_Quoted text_:
begin

After we got through the aforementioned logistical debate, we were then able to move into actually rehearsing our act and our lines. I thought that this went well, however, we frequently had to stop reading and work on our stage movement. I thought that this was rather challenging given that our act is essentially one scene. There is not a whole lot of stage movement aside from people walking in and out of the scene. While this seems as though it would be easy, the students were reluctant to grasp the concept that they would essentially be on stage the entire time. One problem we had with this is that if a student did not have lines for a short period of time, yet they were supposed to remain on stage, they would evidently just walk off stage and sit down. While we attempted to tell our three students playing Duke Orsino, Viola, and Olivia that they essentially had to stay on stage the entire scene, our efforts were rather futile and we ended up compromising and allowing them to come off stage if they had a break in lines. Another challenge in our final run-through was with Marcus. While Marcus is probably our easiest student to work with, he had not been to rehearsal in over a month before this one. Thus, we essentially had to re-teach Marcus his lines and his stage movement as if he were practicing for the first time. Finally, in our last rehearsal, we attempted to improve our on-stage movement showing students who to face with given lines, and how to project their voice. While I thought that all of this was good to go over in our rehearsal, I was rather nervous that we still had not run through the entire performance without interference yet. I was confident, however, that come performance time the students would be ready to go.

Naturally, the rehearsal ended rather bittersweet. I think that by the end of this rehearsal, the students finally understood that the show was the next day, and really started to get nervous, and serious about doing well. While we assured them that they would do fine, it was evident that their natural nerves were setting in. While, this again, made me nervous as a result, I was still confident in their ability to perform. Looking back, I am confident that our rehearsals not only prepared the students for the performance, but also made the students more interested in theatre and arts as a whole, ultimately accomplishing the mission we set out in Leadership on Stage and Screen. Regardless of how the students actually do tomorrow, I have been extremely proud of their progression, not only as performers, but as individuals as well.

end

_Instruction 1_: In the rehearsal reflection, how long had Marcus been away from rehearsal before the final run-through?
_Instruction 2_: Update the rehearsal reflection, starting at "Naturally, the rehearsal" and ending at "individuals as well.", so that "emotional" stands in place of "bittersweet".
The items that come next are separate material and are not part of the rehearsal reflection.

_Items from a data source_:
begin

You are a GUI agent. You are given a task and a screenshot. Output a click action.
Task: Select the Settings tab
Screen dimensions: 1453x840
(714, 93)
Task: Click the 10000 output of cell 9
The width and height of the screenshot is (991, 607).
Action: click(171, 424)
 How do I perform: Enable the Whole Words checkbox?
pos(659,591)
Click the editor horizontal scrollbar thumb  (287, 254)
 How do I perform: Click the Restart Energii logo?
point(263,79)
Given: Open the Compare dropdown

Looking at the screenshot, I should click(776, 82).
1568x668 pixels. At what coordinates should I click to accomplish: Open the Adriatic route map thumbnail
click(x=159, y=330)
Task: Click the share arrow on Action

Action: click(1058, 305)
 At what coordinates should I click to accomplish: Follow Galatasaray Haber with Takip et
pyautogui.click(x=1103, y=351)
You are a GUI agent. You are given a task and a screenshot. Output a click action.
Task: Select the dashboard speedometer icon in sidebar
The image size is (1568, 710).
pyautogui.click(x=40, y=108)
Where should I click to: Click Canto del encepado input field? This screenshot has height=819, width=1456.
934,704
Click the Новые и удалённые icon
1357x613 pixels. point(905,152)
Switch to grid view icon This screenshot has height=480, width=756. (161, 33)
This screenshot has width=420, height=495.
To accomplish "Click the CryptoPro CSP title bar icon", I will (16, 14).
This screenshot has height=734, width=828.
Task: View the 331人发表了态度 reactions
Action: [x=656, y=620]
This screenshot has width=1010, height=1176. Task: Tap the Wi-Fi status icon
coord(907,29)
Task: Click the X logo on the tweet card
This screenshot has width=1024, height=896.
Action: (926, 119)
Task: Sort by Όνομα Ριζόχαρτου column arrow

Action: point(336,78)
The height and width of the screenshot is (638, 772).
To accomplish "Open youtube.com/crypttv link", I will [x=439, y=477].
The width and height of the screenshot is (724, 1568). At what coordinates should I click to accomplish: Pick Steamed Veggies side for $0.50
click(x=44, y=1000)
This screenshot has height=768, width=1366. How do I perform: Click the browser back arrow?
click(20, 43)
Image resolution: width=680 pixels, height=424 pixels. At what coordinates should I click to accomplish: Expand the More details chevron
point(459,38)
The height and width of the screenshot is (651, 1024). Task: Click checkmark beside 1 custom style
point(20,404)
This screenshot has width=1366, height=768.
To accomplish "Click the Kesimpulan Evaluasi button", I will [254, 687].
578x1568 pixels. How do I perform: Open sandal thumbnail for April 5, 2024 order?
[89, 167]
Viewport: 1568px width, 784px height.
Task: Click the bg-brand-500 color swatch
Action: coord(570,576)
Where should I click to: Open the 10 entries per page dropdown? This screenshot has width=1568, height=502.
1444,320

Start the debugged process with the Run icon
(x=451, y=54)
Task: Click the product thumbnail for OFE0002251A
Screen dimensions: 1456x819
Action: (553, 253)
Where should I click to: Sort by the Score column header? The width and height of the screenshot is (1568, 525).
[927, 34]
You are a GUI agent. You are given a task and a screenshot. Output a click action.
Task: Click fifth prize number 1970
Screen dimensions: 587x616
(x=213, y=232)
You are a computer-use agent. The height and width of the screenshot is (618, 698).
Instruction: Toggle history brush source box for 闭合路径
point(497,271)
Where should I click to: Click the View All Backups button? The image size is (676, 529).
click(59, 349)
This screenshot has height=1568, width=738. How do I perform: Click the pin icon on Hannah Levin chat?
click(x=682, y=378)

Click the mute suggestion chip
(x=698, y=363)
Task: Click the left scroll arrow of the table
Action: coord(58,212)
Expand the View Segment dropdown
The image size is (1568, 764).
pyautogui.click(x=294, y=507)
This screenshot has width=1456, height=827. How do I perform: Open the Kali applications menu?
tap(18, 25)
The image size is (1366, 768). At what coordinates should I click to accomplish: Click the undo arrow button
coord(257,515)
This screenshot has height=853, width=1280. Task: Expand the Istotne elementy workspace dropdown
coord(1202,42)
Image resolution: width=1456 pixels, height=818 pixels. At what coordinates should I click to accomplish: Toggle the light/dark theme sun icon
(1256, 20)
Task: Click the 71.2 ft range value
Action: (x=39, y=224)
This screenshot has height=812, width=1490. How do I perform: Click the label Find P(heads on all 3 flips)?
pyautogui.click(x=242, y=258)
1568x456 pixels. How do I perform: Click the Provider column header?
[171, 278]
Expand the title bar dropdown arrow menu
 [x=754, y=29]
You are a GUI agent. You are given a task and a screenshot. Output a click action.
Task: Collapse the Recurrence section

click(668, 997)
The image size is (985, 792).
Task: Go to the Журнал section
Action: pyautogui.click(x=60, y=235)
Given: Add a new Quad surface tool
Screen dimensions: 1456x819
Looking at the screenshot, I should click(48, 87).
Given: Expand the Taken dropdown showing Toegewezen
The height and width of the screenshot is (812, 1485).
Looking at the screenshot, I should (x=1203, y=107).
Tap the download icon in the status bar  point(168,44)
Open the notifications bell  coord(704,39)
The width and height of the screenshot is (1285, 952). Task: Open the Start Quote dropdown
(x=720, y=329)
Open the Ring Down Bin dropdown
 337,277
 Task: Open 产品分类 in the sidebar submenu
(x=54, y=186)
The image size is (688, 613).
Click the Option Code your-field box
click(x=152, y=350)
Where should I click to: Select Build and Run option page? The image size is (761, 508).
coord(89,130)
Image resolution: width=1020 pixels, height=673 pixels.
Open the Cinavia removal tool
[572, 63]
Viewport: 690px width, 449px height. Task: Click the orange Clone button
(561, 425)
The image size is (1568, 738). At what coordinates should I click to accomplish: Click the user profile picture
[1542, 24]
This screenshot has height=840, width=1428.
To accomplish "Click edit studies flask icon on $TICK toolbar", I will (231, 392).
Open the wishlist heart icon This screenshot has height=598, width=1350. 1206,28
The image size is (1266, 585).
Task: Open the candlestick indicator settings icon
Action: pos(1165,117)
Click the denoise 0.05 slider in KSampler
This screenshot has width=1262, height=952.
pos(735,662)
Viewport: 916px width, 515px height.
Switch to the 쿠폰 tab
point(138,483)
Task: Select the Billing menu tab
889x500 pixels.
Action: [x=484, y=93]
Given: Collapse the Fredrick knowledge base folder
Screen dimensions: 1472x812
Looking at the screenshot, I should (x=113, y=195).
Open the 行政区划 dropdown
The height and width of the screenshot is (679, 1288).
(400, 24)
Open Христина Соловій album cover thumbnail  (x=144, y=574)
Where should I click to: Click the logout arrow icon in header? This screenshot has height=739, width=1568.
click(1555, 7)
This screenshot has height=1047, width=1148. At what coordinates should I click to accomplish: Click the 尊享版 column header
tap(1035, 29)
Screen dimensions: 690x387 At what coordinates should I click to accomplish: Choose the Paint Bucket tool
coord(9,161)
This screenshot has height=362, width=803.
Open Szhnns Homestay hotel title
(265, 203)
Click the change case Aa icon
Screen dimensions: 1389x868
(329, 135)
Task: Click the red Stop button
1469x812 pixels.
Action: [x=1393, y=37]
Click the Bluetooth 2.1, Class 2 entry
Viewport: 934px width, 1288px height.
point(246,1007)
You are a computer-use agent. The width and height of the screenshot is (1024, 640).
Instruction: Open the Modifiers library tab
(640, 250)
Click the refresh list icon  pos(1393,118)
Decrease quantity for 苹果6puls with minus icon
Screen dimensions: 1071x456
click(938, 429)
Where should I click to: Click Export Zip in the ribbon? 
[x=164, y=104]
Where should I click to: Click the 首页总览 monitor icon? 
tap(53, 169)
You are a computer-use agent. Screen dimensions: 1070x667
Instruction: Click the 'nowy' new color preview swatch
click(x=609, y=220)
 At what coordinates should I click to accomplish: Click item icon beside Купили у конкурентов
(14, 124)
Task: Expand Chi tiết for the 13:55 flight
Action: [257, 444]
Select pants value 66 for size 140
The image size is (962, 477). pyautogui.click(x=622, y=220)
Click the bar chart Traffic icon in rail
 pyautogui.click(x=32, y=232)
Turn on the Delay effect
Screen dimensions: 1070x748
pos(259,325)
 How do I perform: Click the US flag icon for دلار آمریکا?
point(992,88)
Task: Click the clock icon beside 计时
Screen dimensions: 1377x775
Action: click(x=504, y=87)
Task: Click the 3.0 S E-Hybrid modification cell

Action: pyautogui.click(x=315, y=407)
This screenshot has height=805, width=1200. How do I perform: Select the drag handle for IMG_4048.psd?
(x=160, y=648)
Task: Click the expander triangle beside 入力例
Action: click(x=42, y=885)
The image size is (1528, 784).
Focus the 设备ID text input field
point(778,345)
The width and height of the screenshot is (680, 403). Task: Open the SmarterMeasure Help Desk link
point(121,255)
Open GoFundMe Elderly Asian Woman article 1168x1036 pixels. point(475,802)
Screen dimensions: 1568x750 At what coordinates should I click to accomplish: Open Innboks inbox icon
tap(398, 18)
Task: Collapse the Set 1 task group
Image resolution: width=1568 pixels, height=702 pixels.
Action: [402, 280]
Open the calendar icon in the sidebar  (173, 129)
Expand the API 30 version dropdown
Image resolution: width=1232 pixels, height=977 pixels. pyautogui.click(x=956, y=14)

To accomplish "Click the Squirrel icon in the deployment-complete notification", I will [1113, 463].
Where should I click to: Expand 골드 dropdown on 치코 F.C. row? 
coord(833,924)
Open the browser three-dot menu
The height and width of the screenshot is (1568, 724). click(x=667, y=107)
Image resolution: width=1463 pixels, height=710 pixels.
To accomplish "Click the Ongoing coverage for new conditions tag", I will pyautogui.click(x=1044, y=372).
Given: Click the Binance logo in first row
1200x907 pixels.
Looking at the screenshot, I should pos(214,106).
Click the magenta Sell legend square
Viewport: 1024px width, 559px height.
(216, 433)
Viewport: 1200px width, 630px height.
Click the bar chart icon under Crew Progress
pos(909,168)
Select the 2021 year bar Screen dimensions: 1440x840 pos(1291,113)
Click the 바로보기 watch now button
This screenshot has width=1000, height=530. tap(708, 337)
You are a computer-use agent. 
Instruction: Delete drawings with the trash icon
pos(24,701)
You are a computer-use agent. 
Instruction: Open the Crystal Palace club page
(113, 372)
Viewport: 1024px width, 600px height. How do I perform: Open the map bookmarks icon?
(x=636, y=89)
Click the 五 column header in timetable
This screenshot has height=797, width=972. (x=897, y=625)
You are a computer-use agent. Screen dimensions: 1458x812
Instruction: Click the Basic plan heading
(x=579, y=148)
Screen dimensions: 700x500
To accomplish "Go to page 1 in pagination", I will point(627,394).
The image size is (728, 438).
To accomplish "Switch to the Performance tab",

end

_Expected output 1_: Over a month.

_Expected output 2_:
Naturally, the rehearsal ended rather emotional. I think that by the end of this rehearsal, the students finally understood that the show was the next day, and really started to get nervous, and serious about doing well. While we assured them that they would do fine, it was evident that their natural nerves were setting in. While, this again, made me nervous as a result, I was still confident in their ability to perform. Looking back, I am confident that our rehearsals not only prepared the students for the performance, but also made the students more interested in theatre and arts as a whole, ultimately accomplishing the mission we set out in Leadership on Stage and Screen. Regardless of how the students actually do tomorrow, I have been extremely proud of their progression, not only as performers, but as individuals as well.